[What you will do]: Only one number is wanted: the count of lines in the records below that hold the word "Open".

_____

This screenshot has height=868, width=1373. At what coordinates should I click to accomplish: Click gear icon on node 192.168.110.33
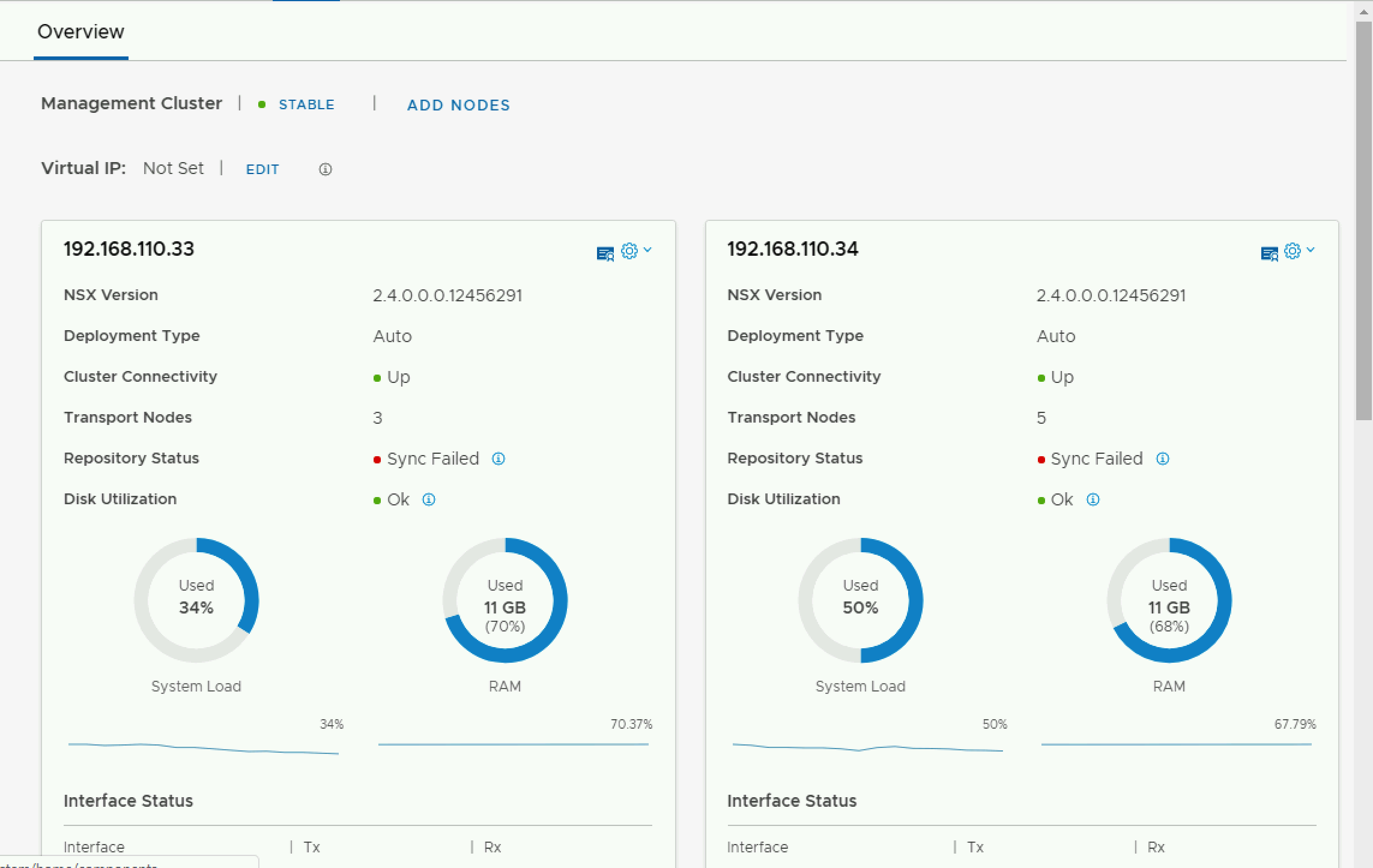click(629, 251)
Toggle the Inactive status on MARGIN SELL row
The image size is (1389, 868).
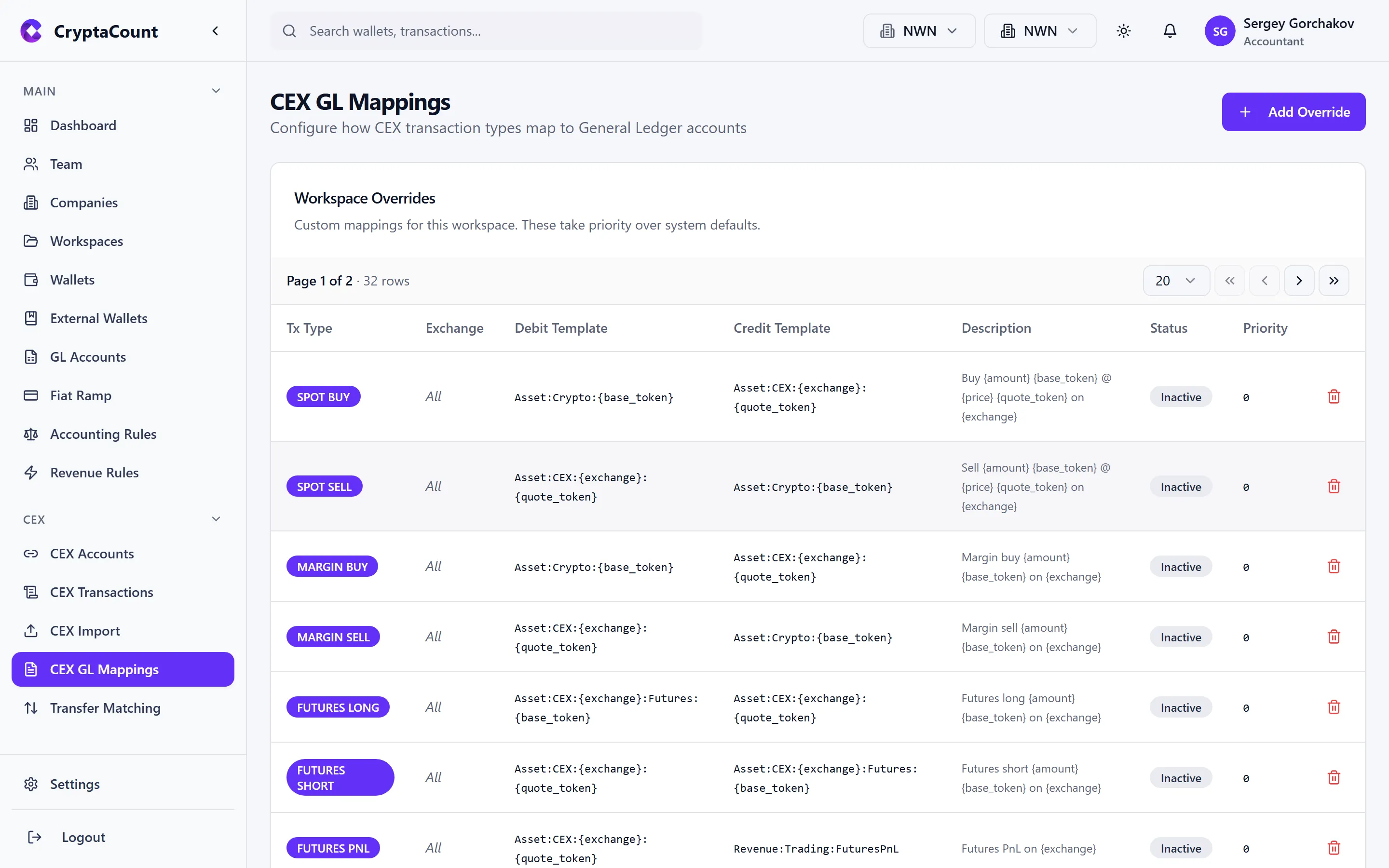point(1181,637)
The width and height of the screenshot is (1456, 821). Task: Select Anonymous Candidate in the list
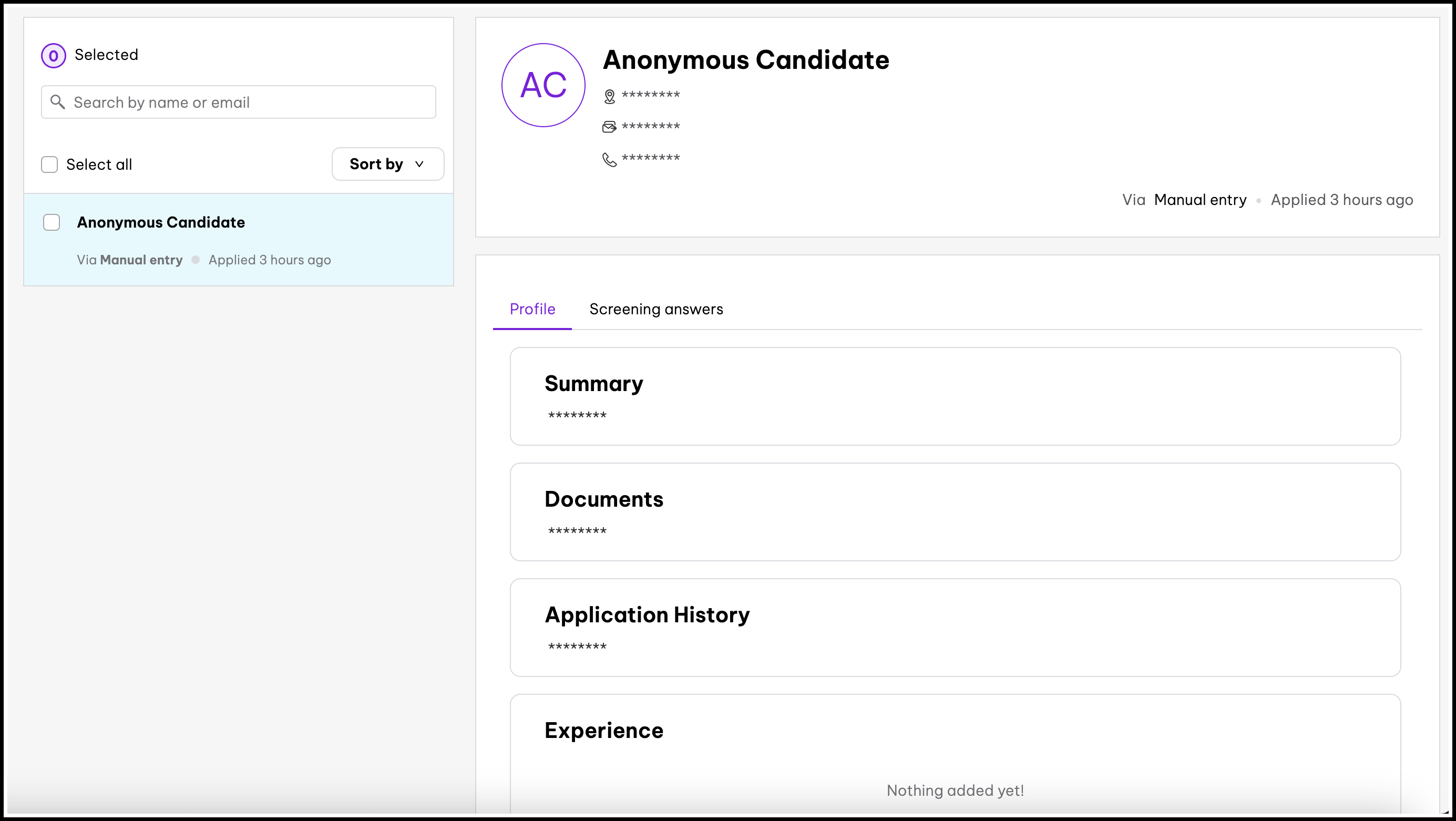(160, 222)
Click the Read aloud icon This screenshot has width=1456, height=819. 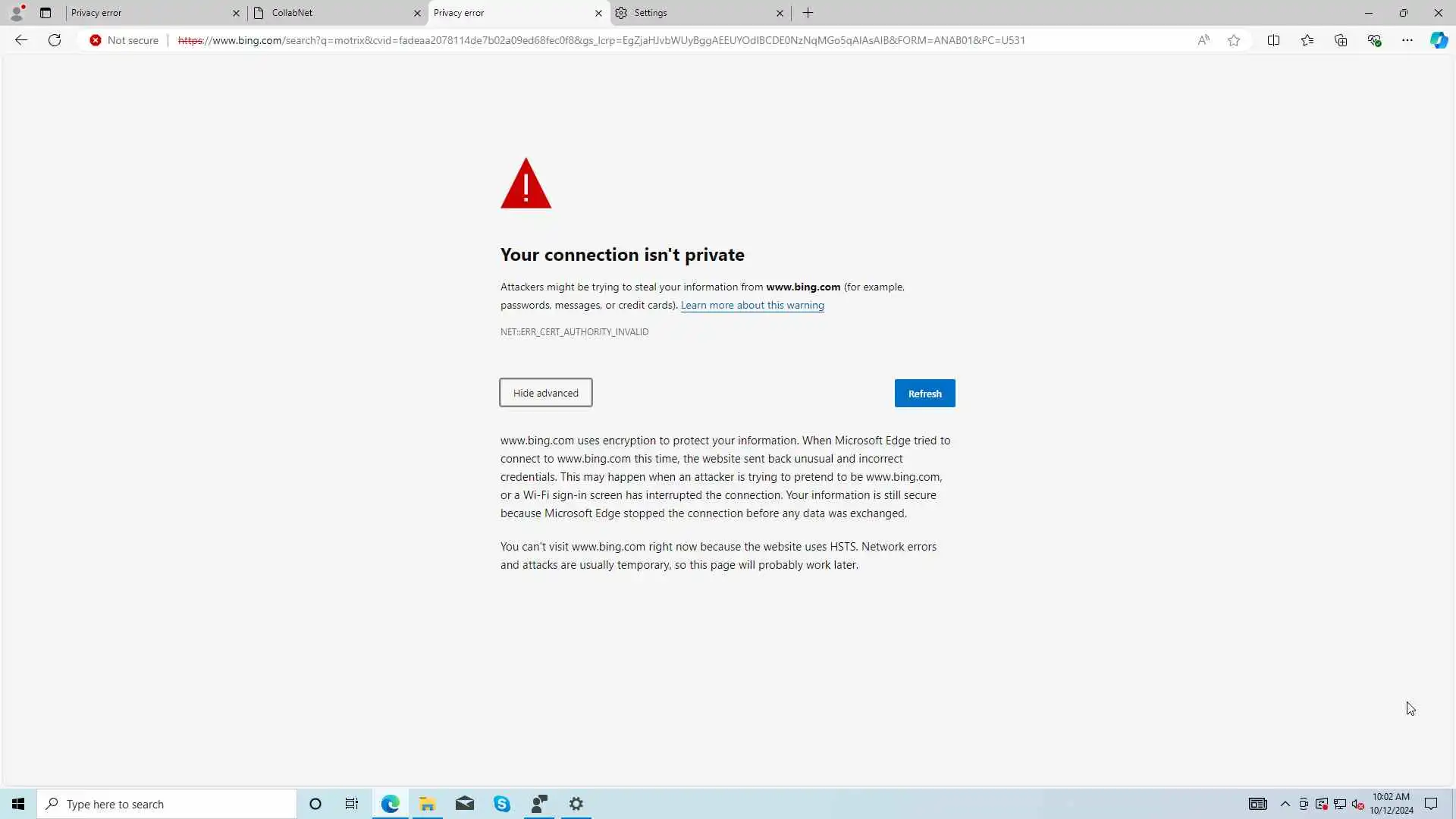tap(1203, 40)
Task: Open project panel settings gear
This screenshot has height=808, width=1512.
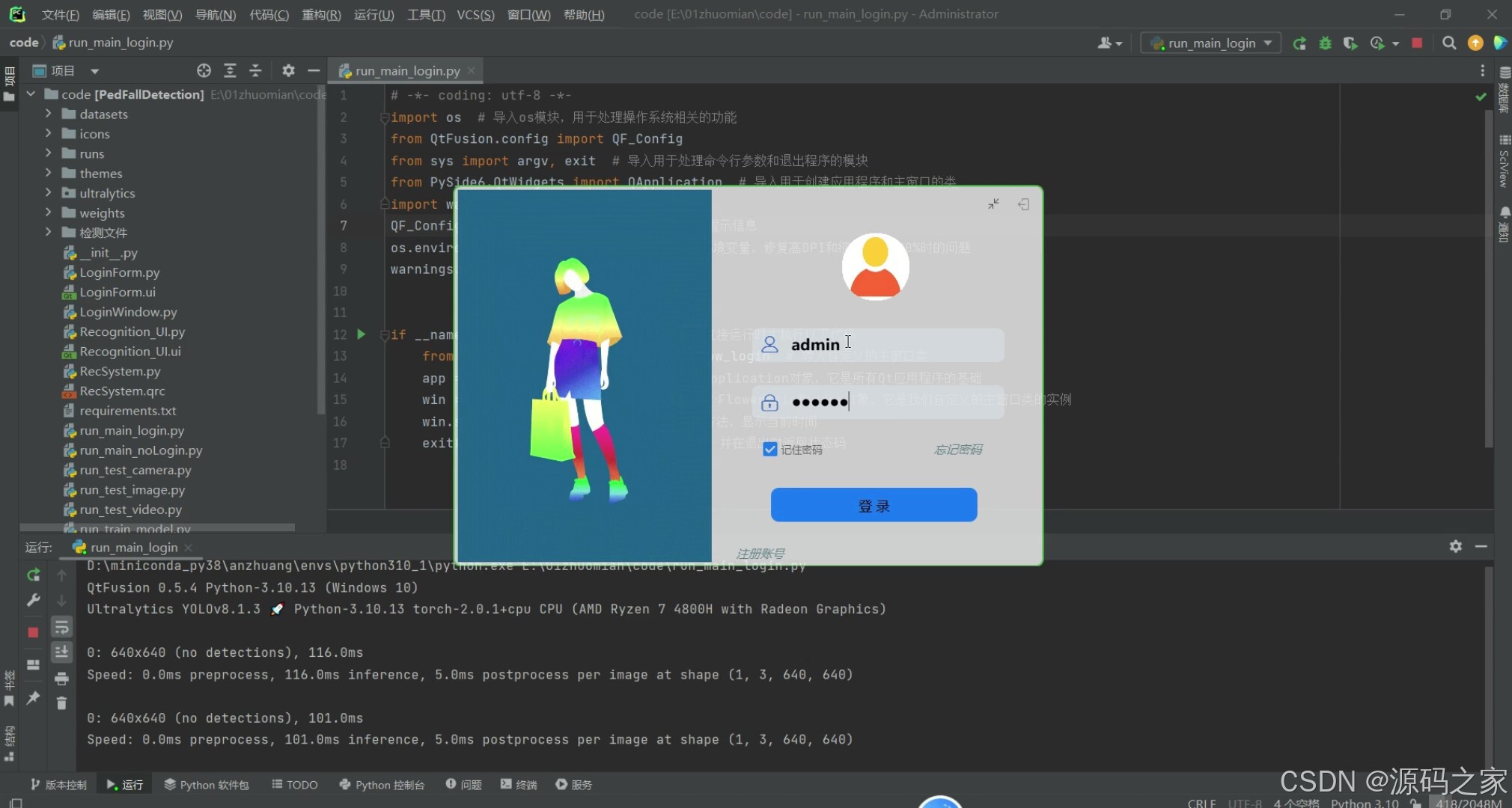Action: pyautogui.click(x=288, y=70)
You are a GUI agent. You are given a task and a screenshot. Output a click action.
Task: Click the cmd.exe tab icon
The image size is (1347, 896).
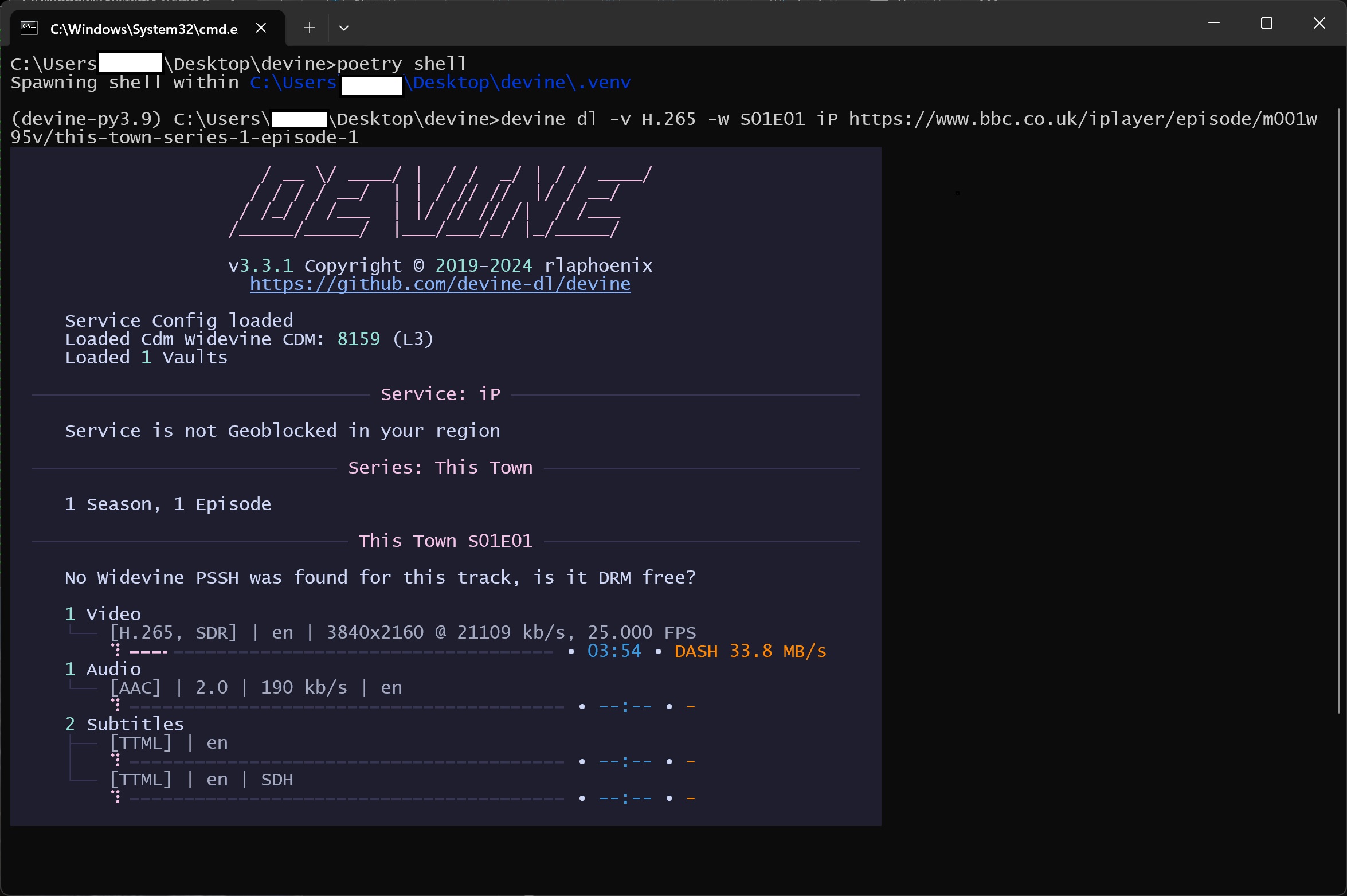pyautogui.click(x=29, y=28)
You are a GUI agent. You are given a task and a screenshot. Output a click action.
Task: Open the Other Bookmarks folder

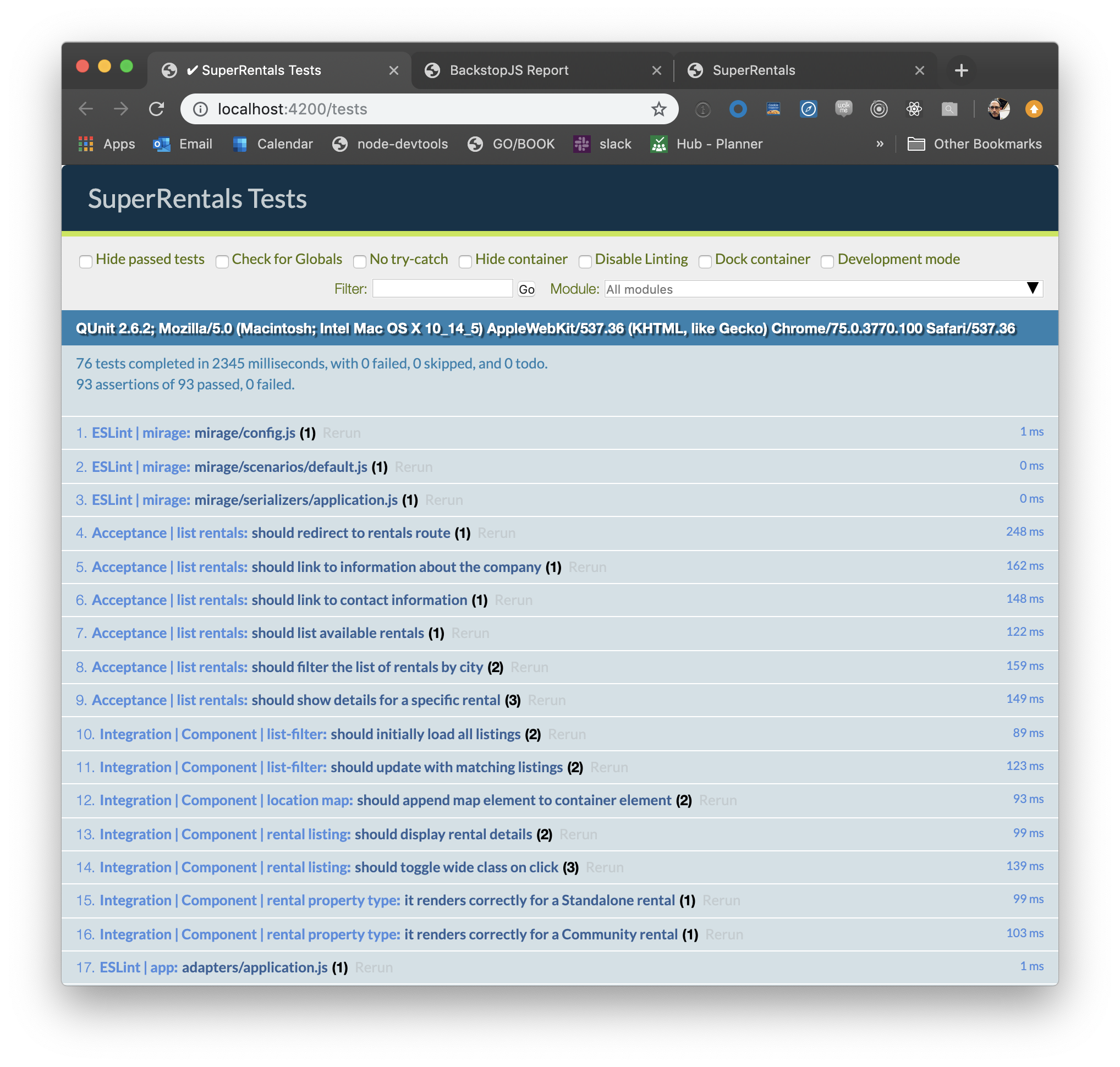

_____

[Solution for this exercise]: 2